DURHAM, NC.- Video Quartet, a work by artist Christian Marclay involving the simultaneous projection of four huge videos, will open May 7 at the
Nasher Museum of Art at Duke University.
To create Video Quartet, Marclay sampled more than 700 Hollywood films featuring images of hands on keyboards, horns and violins, as well as men and women singing and dancing. He seamlessly wove together snippets of Western music culture: Chico Marx on the piano, Elvis Presley as a cowboy, Ingrid Bergman, shots from Clint Eastwood's film Bird about Charlie Parker, Jimi Hendrix and the banjo-playing child in Deliverance. The London- and New York-based artist worked on a home computer for more than a year to make the visual and audio collage.
The Washington Post called the work as impressive as contemporary art gets, with an emotional charge that should leave a lump in almost any viewer's throat.
This work is hard to describe in terms of its technical perfection -- it is a sampling masterpiece and a pure joy to watch, said Trevor Schoonmaker, curator of contemporary art at the Nasher Museum. We are fortunate to be able to present this epic work by Christian Marclay, one of the most significant artists working today.

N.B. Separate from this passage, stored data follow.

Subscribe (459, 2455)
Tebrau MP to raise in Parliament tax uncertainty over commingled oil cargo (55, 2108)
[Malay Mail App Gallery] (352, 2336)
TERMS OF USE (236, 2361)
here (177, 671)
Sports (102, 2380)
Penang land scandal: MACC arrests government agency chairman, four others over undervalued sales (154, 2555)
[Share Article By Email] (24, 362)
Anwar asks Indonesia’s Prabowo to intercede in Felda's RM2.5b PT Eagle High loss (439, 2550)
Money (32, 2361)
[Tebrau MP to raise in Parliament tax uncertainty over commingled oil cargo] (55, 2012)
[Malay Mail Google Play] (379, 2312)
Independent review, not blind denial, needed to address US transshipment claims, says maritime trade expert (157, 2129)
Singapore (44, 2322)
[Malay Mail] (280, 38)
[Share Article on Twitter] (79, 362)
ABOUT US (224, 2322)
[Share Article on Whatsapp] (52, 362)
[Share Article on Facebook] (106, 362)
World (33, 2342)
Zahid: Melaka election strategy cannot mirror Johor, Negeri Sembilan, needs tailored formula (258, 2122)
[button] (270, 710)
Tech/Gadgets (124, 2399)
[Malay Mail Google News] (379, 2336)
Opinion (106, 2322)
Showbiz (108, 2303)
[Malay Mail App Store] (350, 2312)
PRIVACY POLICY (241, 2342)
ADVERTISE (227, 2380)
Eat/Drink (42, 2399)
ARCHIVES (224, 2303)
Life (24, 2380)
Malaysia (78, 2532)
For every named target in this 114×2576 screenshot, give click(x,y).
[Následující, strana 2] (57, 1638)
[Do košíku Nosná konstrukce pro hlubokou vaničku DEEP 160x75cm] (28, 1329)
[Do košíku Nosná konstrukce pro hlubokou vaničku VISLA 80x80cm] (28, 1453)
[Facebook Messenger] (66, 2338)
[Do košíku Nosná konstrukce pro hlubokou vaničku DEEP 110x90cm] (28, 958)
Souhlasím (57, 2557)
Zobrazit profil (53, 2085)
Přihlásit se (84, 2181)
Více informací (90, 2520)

The work will be on a continuous 14-minute loop as the sole exhibition in one of the museums main galleries. The work was recently on view in Montreal at DHC/ART as part of Replay, the artists video retrospective, and was last seen in the United States at the Whitney Museum of American Art as part of Full House: Views of the Whitney's Collection at 75 (June 28-December 3, 2006).